New Linux scheduler runqueue clock asserts in v4.11

Linux v4.11 was released this week and it includes my patches that add new diagnostic checks to the scheduler. There was quite a bit of fallout when they were merged, and even Linus triggered one of the asserts.

Dramatic start or not, the new checks are useful for detecting a long-standing problem in the kernel; missing updates to the scheduler’s runqueue clocks.

Runqueue clocks

Fundamentally the Linux kernel scheduler cares about three things: what to run, where to run and when. That is to say, it cares about tasks (what), CPUs (where) and time (when).

To know when to run tasks, the scheduler needs an accurate view of time. It needs to know:

How long a task has been running and if it needs preempting
Which task ran least recently and should be scheduled next
If it’s time to do housekeeping work like load balancing tasks
Average idle duration of CPUs for housekeeping cost estimation

Continuously tracking the current time would be prohibitively expensive, so every scheduler runqueue maintains its own software clock that is periodically synchronised with hardware. Basically, the runqueue clock holds a copy of the value read from a hardware clock. It’s the timestamp of when the runqueue clock was updated.

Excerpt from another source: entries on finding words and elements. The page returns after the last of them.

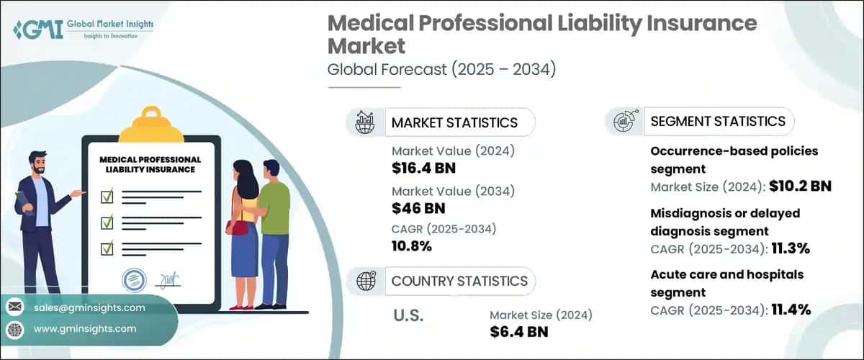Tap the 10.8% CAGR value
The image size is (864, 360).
tap(411, 246)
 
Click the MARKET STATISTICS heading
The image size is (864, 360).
tap(454, 122)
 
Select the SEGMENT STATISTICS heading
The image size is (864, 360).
tap(718, 121)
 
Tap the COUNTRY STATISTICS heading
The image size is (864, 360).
tap(459, 281)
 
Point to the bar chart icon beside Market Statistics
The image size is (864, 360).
tap(364, 122)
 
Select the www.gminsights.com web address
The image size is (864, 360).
tap(84, 329)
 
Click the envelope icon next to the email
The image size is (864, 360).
tap(14, 308)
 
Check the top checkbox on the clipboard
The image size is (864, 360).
tap(107, 194)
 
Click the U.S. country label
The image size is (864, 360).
tap(409, 315)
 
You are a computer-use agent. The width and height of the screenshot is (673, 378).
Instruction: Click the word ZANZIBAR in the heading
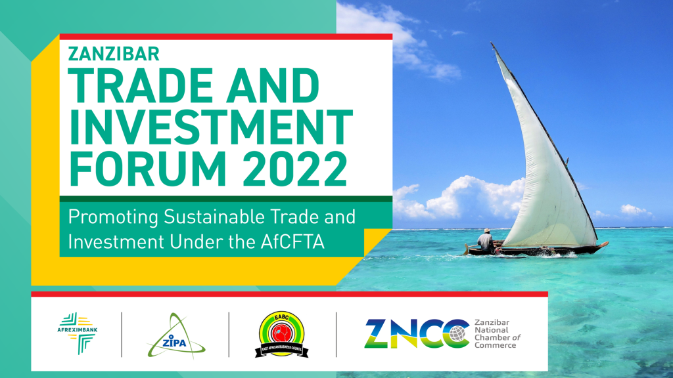114,54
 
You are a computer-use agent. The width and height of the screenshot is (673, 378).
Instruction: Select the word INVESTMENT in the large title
210,127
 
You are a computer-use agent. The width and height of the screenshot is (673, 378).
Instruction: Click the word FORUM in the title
147,169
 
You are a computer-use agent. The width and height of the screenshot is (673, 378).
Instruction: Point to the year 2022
295,169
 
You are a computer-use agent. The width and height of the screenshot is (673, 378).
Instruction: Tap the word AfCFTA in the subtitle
292,242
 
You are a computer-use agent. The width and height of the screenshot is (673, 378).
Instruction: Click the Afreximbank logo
78,333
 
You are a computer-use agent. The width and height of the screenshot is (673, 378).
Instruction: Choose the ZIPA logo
176,336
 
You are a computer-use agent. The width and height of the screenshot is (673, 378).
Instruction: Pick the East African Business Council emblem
281,334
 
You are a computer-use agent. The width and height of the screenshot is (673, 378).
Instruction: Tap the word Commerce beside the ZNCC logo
496,345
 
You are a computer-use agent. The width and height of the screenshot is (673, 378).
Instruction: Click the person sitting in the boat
486,241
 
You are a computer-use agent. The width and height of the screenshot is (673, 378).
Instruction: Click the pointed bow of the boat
606,243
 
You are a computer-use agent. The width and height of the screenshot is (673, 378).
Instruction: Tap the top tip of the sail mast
492,43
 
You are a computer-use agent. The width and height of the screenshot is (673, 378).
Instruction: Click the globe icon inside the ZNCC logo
457,333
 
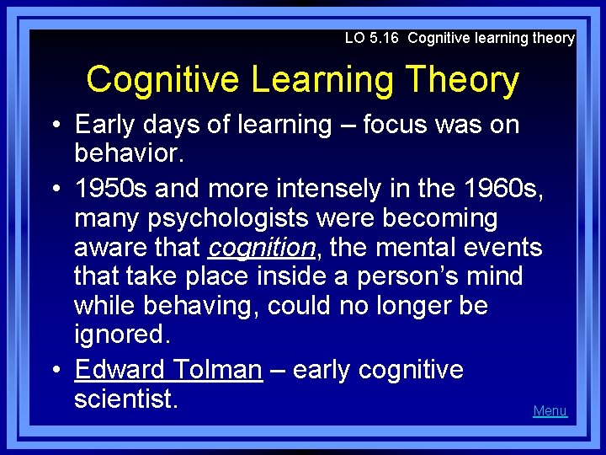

Exactly when the runqueue clock gets updated varies from code path to code path. There are many calls to update_rq_clock() (I count 35 in Linus’ tree), and it’s extremely easy to forget to add one. And therein lies the problem…

Missing clock updates

It turned out that there were a bunch of places inside the kernel that didn’t correctly update the runqueue clocks before doing important operations. This went unnoticed because nothing checked that the clocks had been updated.

One example was where updating a task’s load average when moving it between cgroups was using an incorrect view of time, another was how the deadline scheduler read the potential stale clock when calculating a task’s deadline after migrating to a new CPU.

Missing updates don’t necessarily cause crashes, and which is why not checking for updates is so dangerous; things just silently keep working in spite of the logic errors.

The efi.flags example

This isn’t the first example of implicit API agreements going unverified inside the kernel. I accidentally wrote one. When the efi.flags code was introduced, it was intended to be a way to query the features of a machine’s EFI firmware.

git commit

I audited all users of efi.flags when I added the wrapper to ensure that flags were being set correctly. But as new users were added to the kernel bugs were introduced where flags were unset even though they were required.

And this happened despite me reviewing all changes to the EFI subsystem. It’s the kind of issue that is best detected by the internals of the API at runtime. With assertions.

Assertions are contracts

As with any large open source project, patches get applied, code changes and while everything might have worked at one point in time, that is unlikely to be true forever.

Asserts, or something similar, should have been introduced at the start for both examples above. Asserts keep your code correct even as it evolves. Baking the expected state into your API checks makes this contract between API provider and user concrete.

And remember The Golden Rule of using assertions in the Linux kernel: Don’t use BUG_ON.